→ Problem description
Each line of the data below containing "agent" needs to be listed.

→ Exercise input
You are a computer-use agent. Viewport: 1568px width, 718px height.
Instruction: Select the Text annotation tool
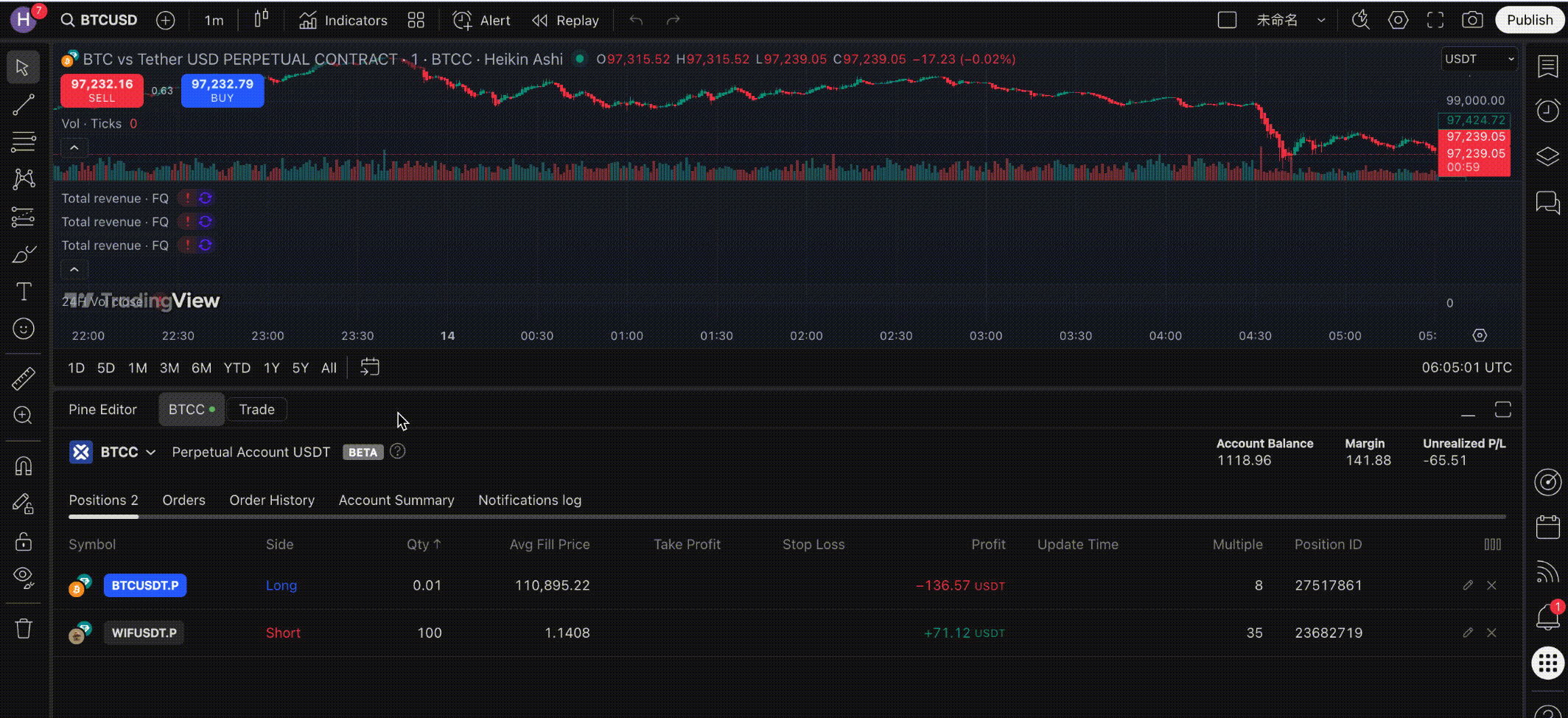coord(23,291)
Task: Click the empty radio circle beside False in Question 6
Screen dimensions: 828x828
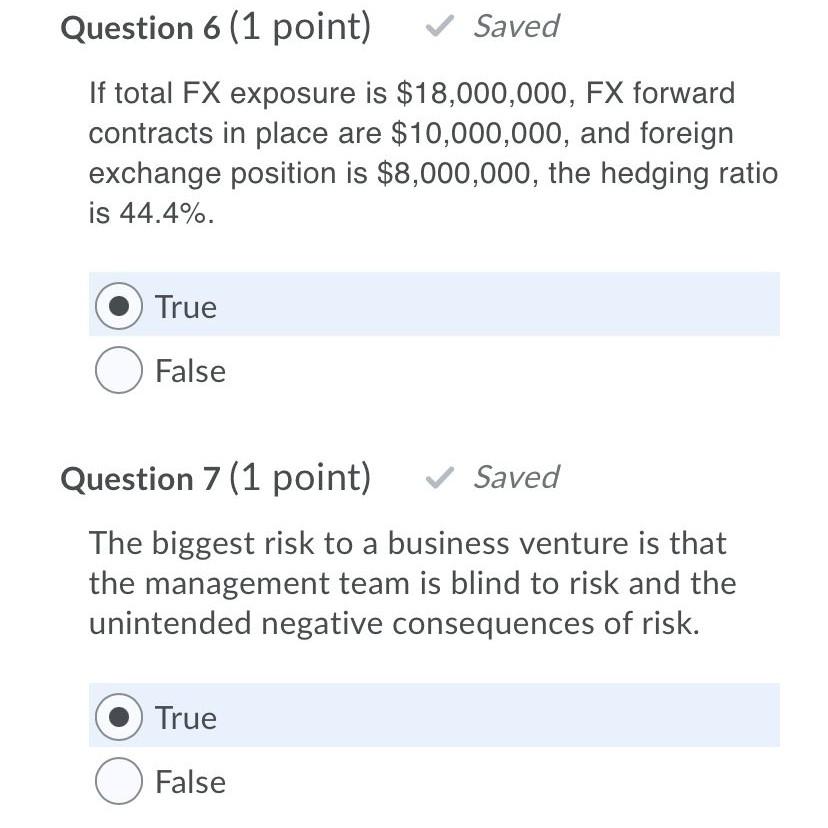Action: click(118, 371)
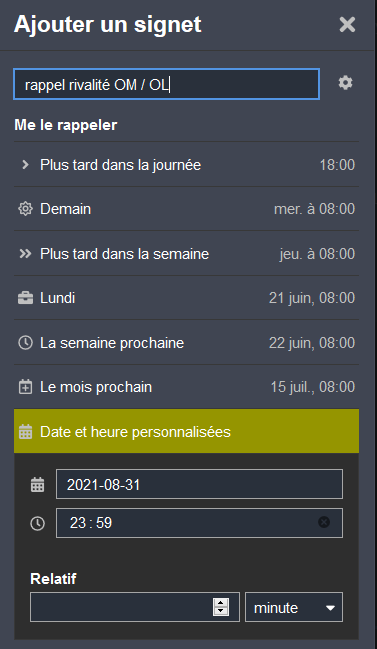Click the 2021-08-31 date field

199,484
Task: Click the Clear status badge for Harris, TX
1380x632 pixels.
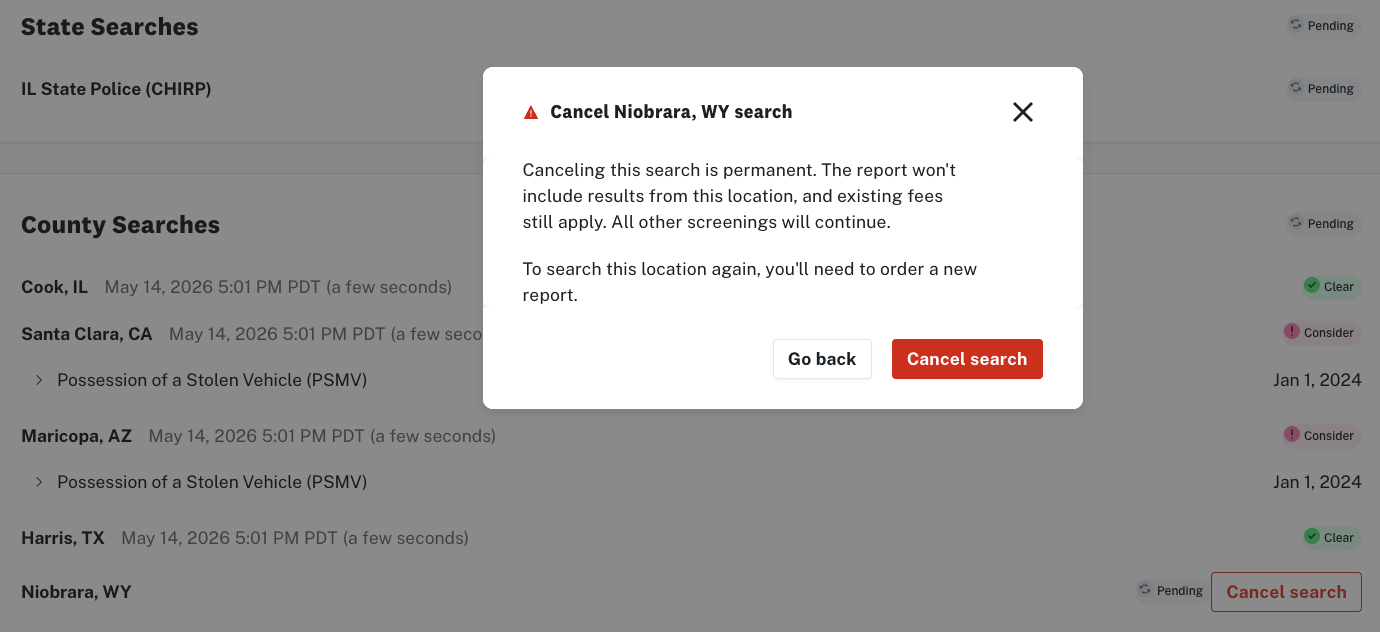Action: (1331, 538)
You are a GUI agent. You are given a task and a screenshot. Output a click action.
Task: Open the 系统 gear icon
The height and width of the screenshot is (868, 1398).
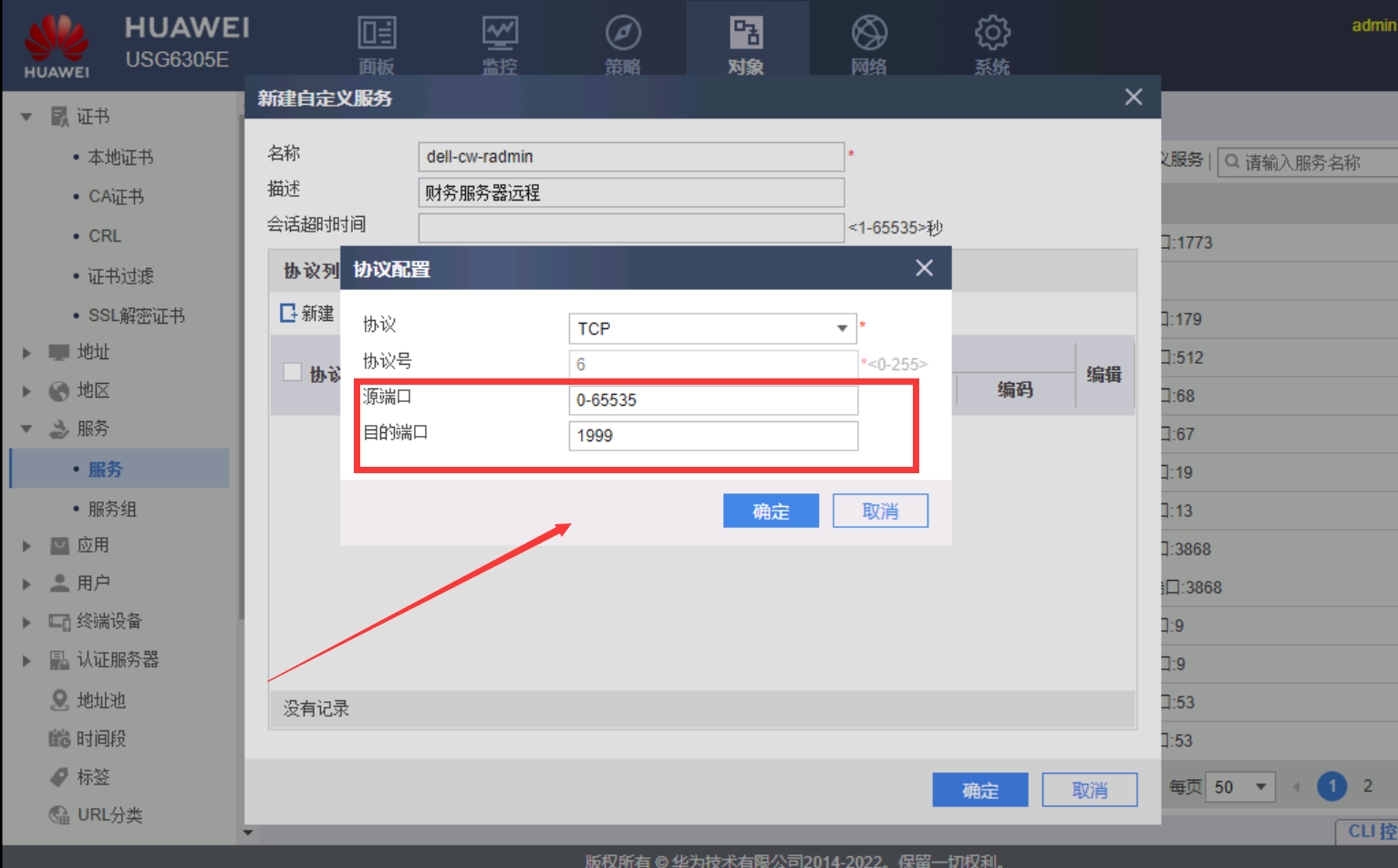coord(991,34)
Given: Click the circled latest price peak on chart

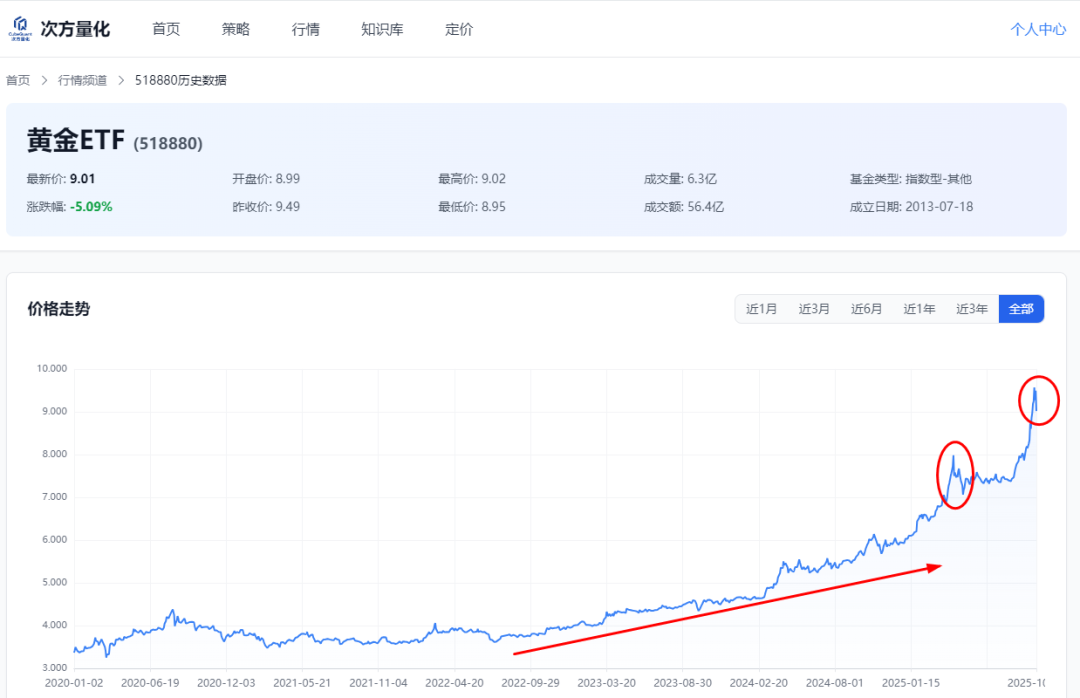Looking at the screenshot, I should [x=1038, y=400].
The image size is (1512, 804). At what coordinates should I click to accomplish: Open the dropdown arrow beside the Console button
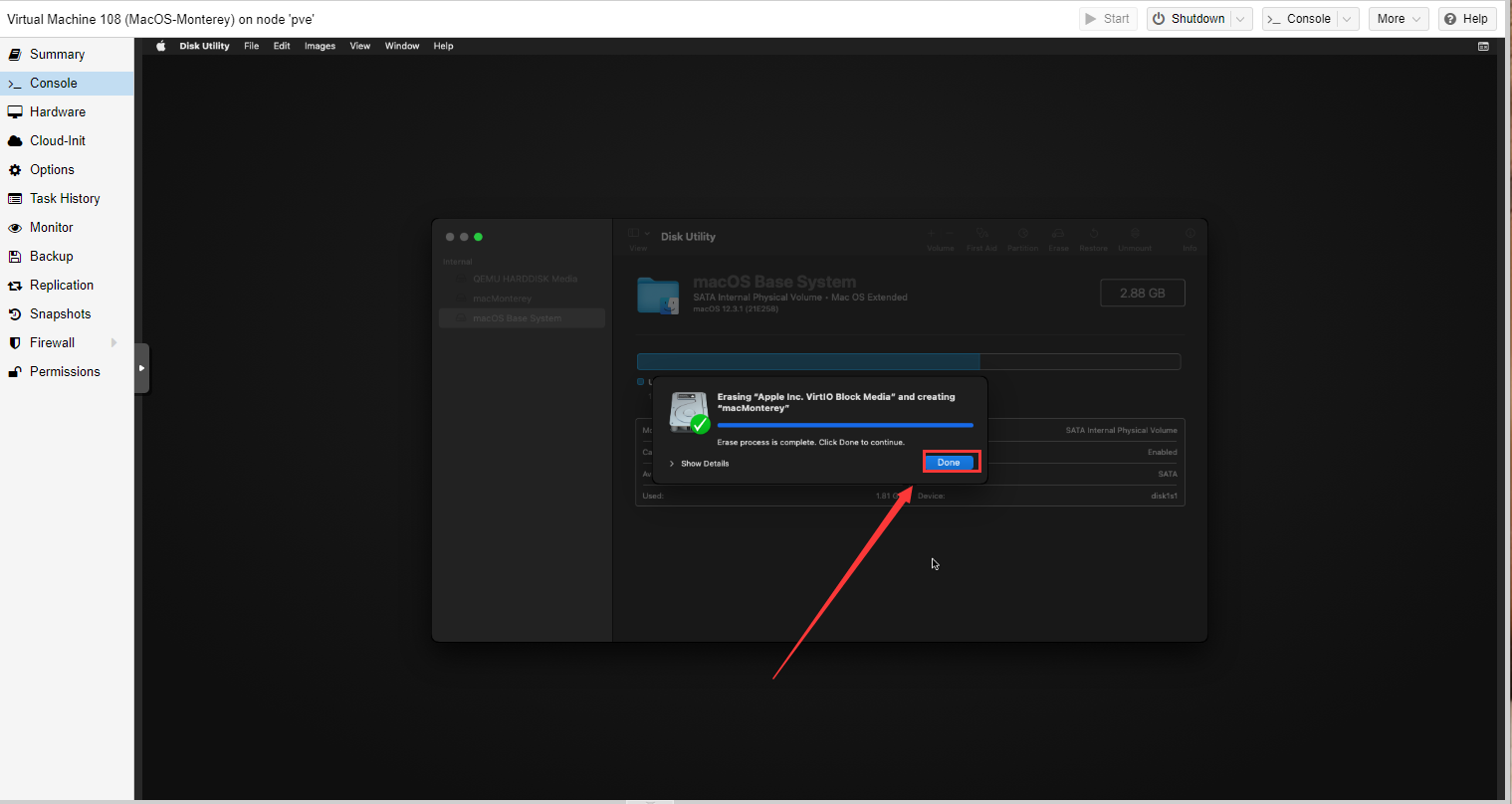tap(1347, 19)
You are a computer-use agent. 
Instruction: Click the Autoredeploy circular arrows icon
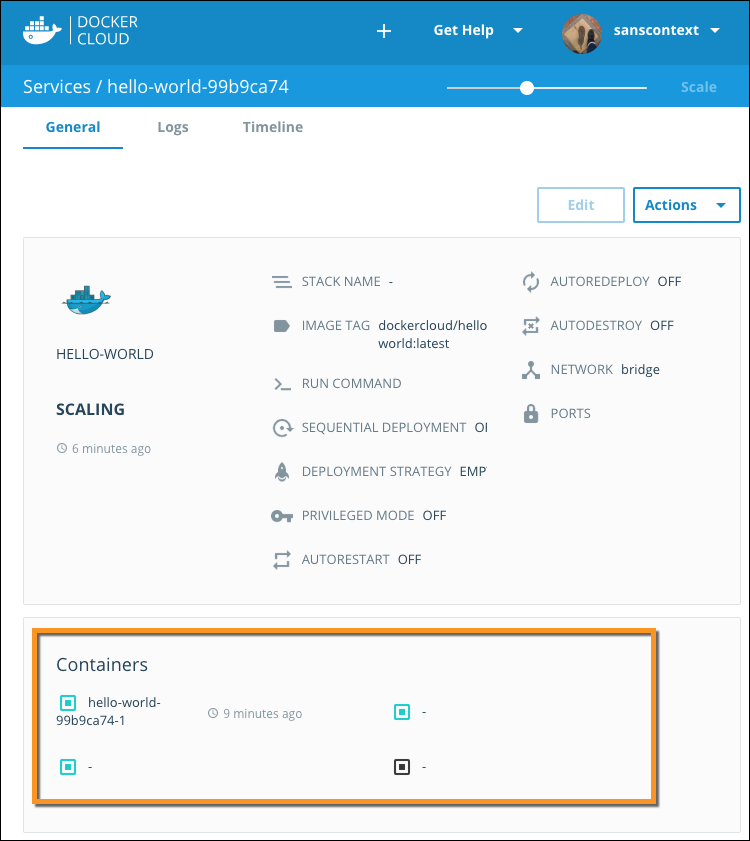pyautogui.click(x=531, y=282)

→ Answer space
You are a computer-use agent. Viewport: 1568px width, 718px height.
You are a GUI agent. You are given a task and a screenshot. Output a click action.
You are a computer-use agent. 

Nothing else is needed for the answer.